YOUR ASSIGNMENT
Look below for the line containing "Task: Click the". Write out that line and the rest through the last one, exactly as they appear, but without pictures.

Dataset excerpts
□ □ □ □ □ □ □

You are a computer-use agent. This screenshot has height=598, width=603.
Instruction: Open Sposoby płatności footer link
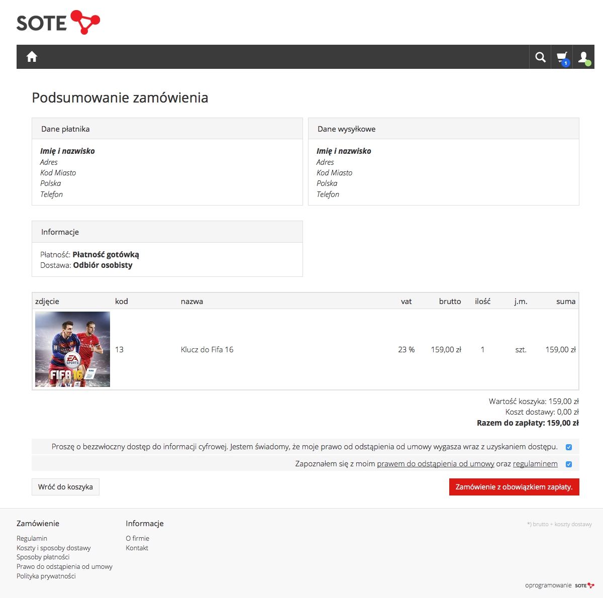click(43, 557)
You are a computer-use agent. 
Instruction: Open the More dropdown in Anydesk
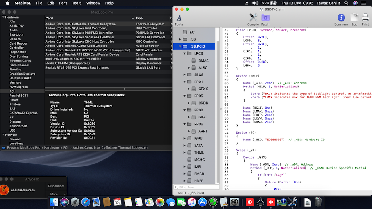click(x=56, y=194)
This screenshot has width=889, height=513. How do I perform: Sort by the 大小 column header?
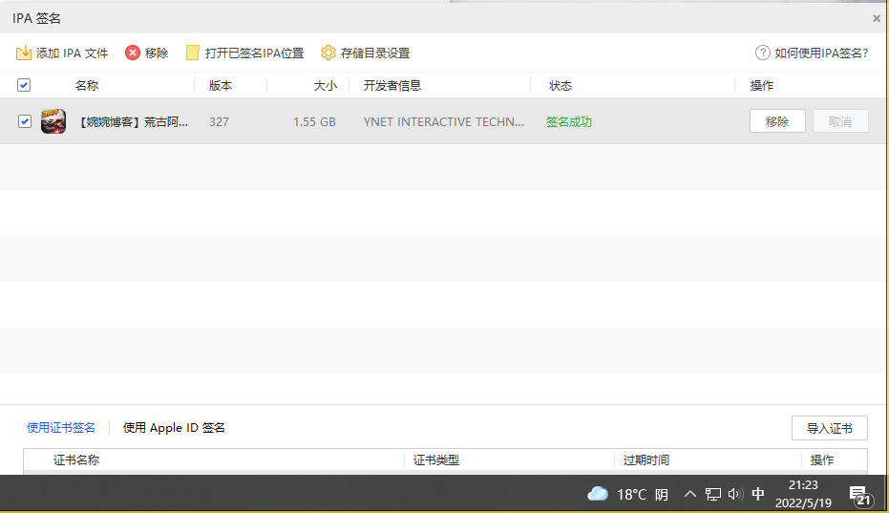(x=325, y=85)
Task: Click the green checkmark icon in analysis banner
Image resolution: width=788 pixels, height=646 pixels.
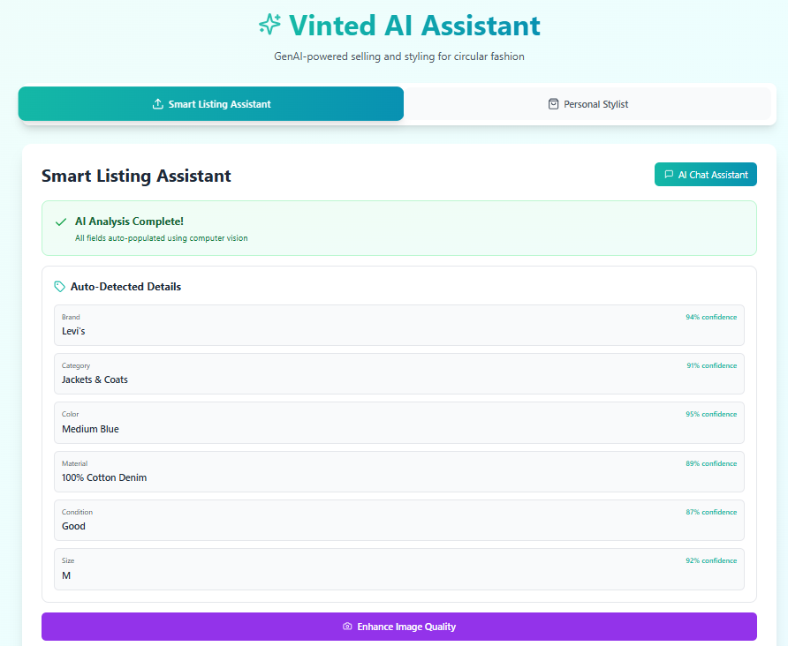Action: pyautogui.click(x=61, y=222)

□ □ □ □ □ □ □

THE ANSWER
Task: Click the green checkmark icon in analysis banner
Image resolution: width=788 pixels, height=646 pixels.
Action: pyautogui.click(x=61, y=222)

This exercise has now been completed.